Merci beaucoup, je vous fais confiance   

Sinon j'avais une autre question :

[…] Et trouver sur ton sein la fraîcheur des tombeaux!"

- Descendez, descendez, lamentables victimes,
Descendez le chemin de l'enfer éternel!
Plongez au plus profond du gouffre, où tous les crimes,
Flagellés par un vent qui ne vient pas du ciel,

Bouillonnent pêle-mêle avec un bruit d'orage.
Ombres folles, courez au but de vos désirs;
Jamais vous ne pourrez assouvir votre rage,
Et votre châtiment naîtra de vos plaisirs.

Jamais un rayon frais n'éclaira vos cavernes;
Par les fentes des murs des miasmes fiévreux
Filtrent en s'enflammant ainsi que des lanternes
Et pénètrent vos corps de leurs parfums affreux.

L'âpre stérilité de votre jouissance
Altère votre soif et roidit votre peau,
Et le vent furibond de la concupiscence
Fait claquer votre chair ainsi qu'un vieux drapeau.

Loin des peuples vivants, errantes, condamnées,
À travers les déserts courez comme les loups;
Faites votre destin, âmes désordonnées,
Et fuyez l'infini que vous portez en vous!

Ces quelques derniers vers ne me semblent pas prononcés par une seule personne... Serait-ce choquant si Delphine et Hippolyte prononçaient ensemble ceci ?

Baudelaire, Femmes damnées

Je me suis effectivement posé la question.

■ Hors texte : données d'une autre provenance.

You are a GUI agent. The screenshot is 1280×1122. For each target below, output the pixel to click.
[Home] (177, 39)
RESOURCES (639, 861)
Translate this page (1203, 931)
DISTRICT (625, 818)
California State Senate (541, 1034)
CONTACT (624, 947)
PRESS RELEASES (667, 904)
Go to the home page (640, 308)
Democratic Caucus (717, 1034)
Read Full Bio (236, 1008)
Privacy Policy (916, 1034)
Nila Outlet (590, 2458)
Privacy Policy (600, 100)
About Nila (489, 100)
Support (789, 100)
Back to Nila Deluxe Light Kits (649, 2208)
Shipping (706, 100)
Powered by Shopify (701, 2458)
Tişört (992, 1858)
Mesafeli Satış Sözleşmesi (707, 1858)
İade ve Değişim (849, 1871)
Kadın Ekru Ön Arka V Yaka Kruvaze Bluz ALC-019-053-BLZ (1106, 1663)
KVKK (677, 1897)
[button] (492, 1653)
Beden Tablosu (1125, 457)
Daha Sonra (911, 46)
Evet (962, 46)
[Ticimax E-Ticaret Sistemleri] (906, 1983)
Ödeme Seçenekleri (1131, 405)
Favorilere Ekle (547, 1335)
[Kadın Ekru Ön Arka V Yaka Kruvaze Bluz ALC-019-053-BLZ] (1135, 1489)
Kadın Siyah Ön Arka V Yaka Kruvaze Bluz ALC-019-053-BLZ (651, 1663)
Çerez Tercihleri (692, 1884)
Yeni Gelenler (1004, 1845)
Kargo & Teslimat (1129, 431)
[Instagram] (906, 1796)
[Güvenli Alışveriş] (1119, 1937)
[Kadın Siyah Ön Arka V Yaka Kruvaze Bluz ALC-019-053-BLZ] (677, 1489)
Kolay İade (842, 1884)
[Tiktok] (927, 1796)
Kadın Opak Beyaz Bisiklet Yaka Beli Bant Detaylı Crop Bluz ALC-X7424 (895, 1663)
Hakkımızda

Tu remarqueras l'absence de guillemets (alors qu'ils sont toujours présents ailleurs). Je me suis demandé si, éventuellement, c'étaient les paroles du poète ?
Je n'ai malheureusement pas de réponse à t'apporter...

Les deux interprétations ont autant de force.

Ce poème est... de toute beauté ! Les derniers quatrains sont magnifiques ! (tout comme certains autres).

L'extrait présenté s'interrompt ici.